Asylum seeking in the Netherlands: Systematically unfair
A group of experts from the University of Nijmegen has sharply criticised the Dutch asylum system. In its report, which was commissioned by the state, it concludes that people have been falsely portrayed as fraudsters and lost their residence permits as a result. It also says that the legislation of recent years has increasingly weakened the position of asylum seekers. Commentators call for solutions.
Institutionalised mistrust
Asylum seekers also deserve compassion, warns NRC Handelsblad, and sees clear parallels with the recent child benefits scandal:
“Humane standards have practically disappeared in asylum policy. ... A strict system is not inherently wrong if it is fair. With broad scope for individual examination.
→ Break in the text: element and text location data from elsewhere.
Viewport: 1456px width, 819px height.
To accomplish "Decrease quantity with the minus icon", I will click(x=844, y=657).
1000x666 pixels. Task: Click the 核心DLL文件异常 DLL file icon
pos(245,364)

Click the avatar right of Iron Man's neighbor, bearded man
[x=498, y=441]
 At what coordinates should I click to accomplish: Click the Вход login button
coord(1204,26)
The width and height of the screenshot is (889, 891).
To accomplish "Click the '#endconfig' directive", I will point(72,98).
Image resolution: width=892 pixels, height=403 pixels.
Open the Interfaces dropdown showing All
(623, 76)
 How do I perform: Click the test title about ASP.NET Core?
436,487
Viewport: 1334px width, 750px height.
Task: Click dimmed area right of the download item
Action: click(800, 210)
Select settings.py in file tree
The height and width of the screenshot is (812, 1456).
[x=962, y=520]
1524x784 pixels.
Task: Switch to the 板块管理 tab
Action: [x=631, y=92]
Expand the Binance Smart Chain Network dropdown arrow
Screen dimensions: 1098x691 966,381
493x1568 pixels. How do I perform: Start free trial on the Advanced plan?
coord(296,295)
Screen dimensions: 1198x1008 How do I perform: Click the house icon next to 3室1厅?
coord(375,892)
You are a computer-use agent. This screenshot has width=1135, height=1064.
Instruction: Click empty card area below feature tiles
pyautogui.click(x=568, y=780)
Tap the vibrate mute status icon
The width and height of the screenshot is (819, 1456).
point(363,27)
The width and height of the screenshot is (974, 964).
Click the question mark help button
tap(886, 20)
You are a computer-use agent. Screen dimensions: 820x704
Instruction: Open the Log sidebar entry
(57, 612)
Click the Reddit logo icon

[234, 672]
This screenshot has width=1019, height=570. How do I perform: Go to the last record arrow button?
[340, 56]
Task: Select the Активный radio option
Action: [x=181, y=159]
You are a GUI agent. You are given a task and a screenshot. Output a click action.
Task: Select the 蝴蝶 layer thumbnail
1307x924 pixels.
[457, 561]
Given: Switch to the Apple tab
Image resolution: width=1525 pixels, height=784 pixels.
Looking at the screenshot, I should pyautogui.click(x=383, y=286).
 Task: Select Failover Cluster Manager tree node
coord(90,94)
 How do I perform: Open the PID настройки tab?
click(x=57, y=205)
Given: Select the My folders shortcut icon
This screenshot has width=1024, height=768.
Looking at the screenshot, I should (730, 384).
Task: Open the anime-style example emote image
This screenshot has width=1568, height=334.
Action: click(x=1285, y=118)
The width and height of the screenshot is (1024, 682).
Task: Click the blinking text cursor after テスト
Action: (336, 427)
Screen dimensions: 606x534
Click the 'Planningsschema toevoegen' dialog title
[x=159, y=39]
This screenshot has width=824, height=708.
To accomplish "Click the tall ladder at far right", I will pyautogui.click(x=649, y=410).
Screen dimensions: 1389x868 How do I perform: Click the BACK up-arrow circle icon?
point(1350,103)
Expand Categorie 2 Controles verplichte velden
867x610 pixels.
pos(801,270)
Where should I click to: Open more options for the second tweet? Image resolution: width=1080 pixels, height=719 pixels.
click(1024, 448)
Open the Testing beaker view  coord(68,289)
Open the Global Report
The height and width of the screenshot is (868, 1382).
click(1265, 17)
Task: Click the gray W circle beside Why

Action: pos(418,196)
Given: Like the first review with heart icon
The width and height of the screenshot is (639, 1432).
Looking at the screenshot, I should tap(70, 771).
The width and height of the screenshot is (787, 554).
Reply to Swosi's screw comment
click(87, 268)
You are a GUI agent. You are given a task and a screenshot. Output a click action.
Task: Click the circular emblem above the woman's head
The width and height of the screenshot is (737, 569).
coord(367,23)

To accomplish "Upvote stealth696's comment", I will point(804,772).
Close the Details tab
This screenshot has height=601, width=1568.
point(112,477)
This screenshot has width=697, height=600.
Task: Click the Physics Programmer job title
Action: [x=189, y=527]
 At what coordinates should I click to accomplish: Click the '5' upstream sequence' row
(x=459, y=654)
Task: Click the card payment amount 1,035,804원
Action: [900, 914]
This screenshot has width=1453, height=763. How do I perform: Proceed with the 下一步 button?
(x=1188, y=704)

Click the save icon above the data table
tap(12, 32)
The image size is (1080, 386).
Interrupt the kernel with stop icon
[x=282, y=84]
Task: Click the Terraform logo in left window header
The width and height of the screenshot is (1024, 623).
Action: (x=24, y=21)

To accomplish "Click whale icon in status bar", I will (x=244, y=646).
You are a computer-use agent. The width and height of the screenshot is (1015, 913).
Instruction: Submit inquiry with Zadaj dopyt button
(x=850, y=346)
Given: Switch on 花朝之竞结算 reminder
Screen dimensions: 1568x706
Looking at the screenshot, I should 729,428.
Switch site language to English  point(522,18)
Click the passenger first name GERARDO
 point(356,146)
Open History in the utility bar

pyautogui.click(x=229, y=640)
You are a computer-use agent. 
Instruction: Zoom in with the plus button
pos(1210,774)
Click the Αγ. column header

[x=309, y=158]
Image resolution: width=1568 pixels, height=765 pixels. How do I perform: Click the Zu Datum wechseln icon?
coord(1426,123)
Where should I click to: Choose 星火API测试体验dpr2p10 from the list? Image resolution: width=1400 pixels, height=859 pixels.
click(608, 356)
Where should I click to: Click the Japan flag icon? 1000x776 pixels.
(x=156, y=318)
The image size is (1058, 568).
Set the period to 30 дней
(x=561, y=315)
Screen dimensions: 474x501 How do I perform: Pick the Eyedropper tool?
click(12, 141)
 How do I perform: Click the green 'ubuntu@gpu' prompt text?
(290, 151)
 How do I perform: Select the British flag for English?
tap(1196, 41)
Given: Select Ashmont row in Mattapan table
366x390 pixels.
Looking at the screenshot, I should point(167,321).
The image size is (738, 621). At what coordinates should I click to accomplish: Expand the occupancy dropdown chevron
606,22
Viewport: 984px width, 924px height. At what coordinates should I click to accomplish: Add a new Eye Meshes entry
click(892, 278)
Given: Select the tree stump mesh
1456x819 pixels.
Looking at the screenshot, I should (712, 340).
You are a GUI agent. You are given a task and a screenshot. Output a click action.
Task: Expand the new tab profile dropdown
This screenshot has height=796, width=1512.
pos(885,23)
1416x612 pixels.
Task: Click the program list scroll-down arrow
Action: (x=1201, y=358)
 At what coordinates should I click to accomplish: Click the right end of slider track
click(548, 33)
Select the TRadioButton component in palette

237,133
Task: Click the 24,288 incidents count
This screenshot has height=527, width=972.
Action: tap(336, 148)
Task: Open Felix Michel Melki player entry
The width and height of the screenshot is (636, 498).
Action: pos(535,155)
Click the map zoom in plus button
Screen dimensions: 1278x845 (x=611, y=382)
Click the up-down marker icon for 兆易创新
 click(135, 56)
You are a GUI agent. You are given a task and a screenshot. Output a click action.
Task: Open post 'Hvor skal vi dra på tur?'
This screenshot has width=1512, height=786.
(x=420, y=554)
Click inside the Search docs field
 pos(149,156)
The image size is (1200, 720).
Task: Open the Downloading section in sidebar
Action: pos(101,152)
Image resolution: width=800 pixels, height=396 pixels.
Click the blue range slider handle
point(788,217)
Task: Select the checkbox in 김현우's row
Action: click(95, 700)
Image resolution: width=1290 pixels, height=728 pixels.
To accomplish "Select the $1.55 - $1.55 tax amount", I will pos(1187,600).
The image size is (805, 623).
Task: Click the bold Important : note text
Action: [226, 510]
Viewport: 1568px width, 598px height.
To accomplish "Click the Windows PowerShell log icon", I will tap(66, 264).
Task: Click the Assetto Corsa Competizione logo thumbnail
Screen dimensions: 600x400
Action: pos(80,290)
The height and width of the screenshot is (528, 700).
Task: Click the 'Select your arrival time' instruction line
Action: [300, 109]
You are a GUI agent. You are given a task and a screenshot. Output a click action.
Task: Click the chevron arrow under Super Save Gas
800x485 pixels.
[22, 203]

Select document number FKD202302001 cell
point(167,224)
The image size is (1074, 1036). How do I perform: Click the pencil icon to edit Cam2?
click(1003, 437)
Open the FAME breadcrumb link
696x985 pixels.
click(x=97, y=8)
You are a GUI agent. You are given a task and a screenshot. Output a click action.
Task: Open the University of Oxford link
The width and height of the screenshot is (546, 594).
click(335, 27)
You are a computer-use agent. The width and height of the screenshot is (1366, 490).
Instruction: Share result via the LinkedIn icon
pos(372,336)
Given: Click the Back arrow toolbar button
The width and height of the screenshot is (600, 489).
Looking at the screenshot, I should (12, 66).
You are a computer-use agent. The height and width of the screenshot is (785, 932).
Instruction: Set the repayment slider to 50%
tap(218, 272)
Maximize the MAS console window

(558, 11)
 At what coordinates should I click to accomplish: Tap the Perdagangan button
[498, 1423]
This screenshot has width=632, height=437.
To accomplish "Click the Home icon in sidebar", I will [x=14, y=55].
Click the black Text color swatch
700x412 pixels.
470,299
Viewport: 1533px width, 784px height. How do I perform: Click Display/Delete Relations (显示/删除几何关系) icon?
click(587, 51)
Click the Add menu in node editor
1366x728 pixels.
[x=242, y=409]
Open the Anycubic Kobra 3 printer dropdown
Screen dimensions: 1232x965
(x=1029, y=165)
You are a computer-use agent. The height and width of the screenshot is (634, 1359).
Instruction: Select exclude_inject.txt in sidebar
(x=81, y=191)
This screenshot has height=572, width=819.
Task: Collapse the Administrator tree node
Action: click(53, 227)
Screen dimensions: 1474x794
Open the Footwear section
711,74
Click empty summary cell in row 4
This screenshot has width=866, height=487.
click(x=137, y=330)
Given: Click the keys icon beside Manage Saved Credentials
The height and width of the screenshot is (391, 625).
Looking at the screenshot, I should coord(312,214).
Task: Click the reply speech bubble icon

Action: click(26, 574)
The 'black book' shows that in other areas too, the state has created a system that discriminates above all against weak groups. ... A system that distinguishes between first and second class citizens, between 'us' and 'them'. The institutionalised mistrust that finds expression in harsh laws and the hunt for fraudsters, without even a glance at individual cases, has also destroyed numerous lives in immigration policy.”
An honest reappraisal
De Volkskrant demands consequences for the current legislative period:
“When rigid rules dominate the independent thinking of civil servants and controlling judges, human lives quickly come under threat. The most sovereign right then becomes the most sovereign wrong. ... The accumulation of ever stricter rules has brought us an asylum system that is riddled with mistrust, in which every little mistake leads to rejection. ... The affair of child subsidies has apparently spurred the government into sincere reflection: when does politics turn into unjust politics? How can one combine head and heart? These good intentions, which are currently to be determined in the coalition explorations, must not disregard asylum policy.”